The Influence of Some Nonsteroidal Anti-inflammatory Drugs on Metabolic Enzymes of Aldose Reductase, Sorbitol Dehydrogenase, and alpha-Glycosidase: a Perspective for Metabolic Disorders

Demir Y., Duran H. E., DURMAZ L., Taslimi P., BEYDEMİR Ş., GÜLÇİN İ.

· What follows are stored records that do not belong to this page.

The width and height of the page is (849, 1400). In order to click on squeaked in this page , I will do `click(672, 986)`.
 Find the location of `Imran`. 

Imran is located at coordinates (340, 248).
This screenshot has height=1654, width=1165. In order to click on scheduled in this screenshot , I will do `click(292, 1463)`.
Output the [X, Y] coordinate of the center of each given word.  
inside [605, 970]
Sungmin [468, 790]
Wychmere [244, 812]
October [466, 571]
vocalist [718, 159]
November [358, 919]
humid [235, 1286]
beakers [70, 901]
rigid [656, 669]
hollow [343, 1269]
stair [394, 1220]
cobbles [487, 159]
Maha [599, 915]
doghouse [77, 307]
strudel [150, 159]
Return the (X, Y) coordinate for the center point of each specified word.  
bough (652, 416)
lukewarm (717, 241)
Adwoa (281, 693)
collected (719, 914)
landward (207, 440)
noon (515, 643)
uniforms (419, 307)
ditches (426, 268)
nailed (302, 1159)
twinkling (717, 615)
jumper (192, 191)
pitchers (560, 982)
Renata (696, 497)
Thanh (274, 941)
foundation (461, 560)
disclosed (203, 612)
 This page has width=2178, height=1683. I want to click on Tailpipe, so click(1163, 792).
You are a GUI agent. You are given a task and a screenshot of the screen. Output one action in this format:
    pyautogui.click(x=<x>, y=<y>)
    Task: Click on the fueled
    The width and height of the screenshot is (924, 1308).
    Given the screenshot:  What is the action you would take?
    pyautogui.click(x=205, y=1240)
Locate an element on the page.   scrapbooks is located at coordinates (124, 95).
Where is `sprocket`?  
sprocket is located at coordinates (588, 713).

APPLIED BIOCHEMISTRY AND BIOTECHNOLOGY, vol.190, no.2, pp.437-447, 2020 (SCI-Expanded) identifier identifier identifier

  • Publication Type: Article / Article
  • Volume: 190 Issue: 2
  • Publication Date: 2020
  • Doi Number: 10.1007/s12010-019-03099-7
  • Journal Indexes: Science Citation Index Expanded (SCI-EXPANDED), Scopus, PASCAL, Agricultural & Environmental Science Database, Aquatic Science & Fisheries Abstracts (ASFA), BIOSIS, Biotechnology Research Abstracts, CAB Abstracts, Chemical Abstracts Core, Compendex, EMBASE, Food Science & Technology Abstracts, MEDLINE, Pollution Abstracts, Veterinary Science Database
  • Page Numbers: pp.437-447
  • Keywords: Nonsteroidal anti-inflammatory drugs, Enzyme inhibition, alpha-Glycosidase, Aldose reductase, Sorbitol dehydrogenase, IN-VITRO ANTIOXIDANT, GLUCOSIDASE INHIBITORS, BIOLOGICAL EVALUATION, CRYSTAL-STRUCTURE
  • Anadolu University Affiliated: Yes


Pain, as a sensible alarm signal of living organisms to avoid tissue damage, is a common and debilitating consequence of a lot of disorders and diseases. The management of chronic pain is particularly challenging. For pain treatment, many analgesic drugs are used for their therapeutic effects. In this study, some nonsteroidal anti-inflammatory drugs including etofenamate, meloxicam, diclofenac, and tenoxicam were tested against alpha-glycosidase from Saccharomyces cerevisiae, sorbitol dehydrogenase (SDH), and aldose reductase (AR) enzymes from sheep liver. Nonsteroidal anti-inflammatory drugs demonstrated useful inhibition properties against alpha-glycosidase, AR, and SDH enzymes. K-i values were found in the range of 11.93 +/- 3.77-364.88 +/- 40.01 mu M for alpha-glycosidase, 3.36 +/- 1.08 mu M-17.68 +/- 3.39 mM for AR, and 1.68 +/- 0.02 mu M-30.98 +/- 14.31 mM for SDH. They can be selective drugs as antidiabetic agents, because of their inhibitory properties against SDH, alpha-glycosidase, and AR enzymes.